Ten una lista de sueños por cumplir, escrita a mano, sobre la que ir
tachando todo aquello que consigues. Cada meta, cada objetivo, cada
casualidad encerrada en el destino.
No juzgues nunca a las personas sin conocerlas. Trata siempre de
darles un diez, y que solamente con sus actos vayas restando. Y si llega
a menos de cinco, acuérdate de que un día tú dijiste a un profesor que
un cuatro, aliñado con esfuerzo, dedicación y constancia, no merecía ser
suspenso. Haz lo mismo con aquellos que se equivocaron un poco más de
la cuenta.
Piensa siempre en positivo. Sea lo que sea, todo siempre ocurre por
una razón. Solo tienes que buscarla, está ahí fuera. Y si no la
encuentras, no desesperes. El tiempo la pondrá en tu camino más
adelante.
Aprende
de cada palabra, de cada momento. Valora las decepciones como
ingrediente estrella de cualquier éxito futuro. Siente cada abrazo, cada
suspiro. Sécate cada lágrima y salta con cada alegría.

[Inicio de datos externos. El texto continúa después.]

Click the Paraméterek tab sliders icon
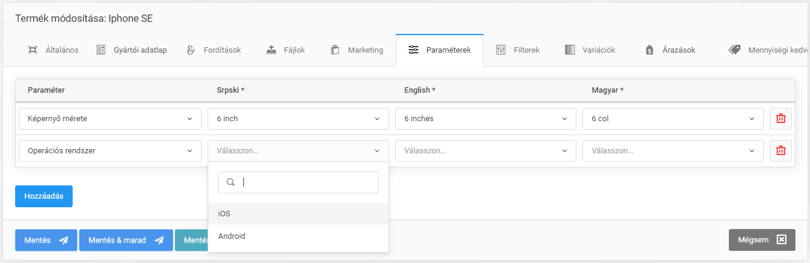Screen dimensions: 810x263 pos(413,50)
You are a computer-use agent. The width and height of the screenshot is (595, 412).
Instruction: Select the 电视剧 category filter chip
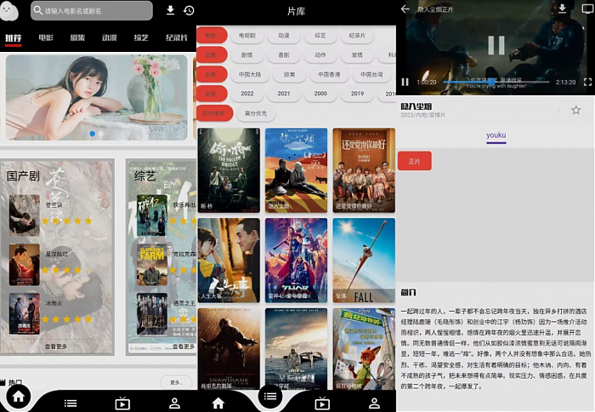(247, 36)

Trabaja en lo que quieres, y no dejes que nadie te diga lo que tienes
que hacer. Esos que buscan moldearte a su medida, es porque no tienen
el suficiente valor como para cumplir sus sueños. O, incluso, porque
como son incapaces de hacerlos realidad, intentan que tú tampoco los
puedas alcanzar.
Valora cada amanecer y cada día. Puede ser siempre el último. Y
aprovéchalo para dar lo mejor de ti. Para que cuando llegues a la cama,
derrotado, sientas que si es tu último aliento, estás dejando una huella
imborrable. En el tiempo, en algunos corazones, en algunas personas.
Y ese es un motivo más que suficiente para vivir. Y reír. Y sentir. Y soñar. Y volar.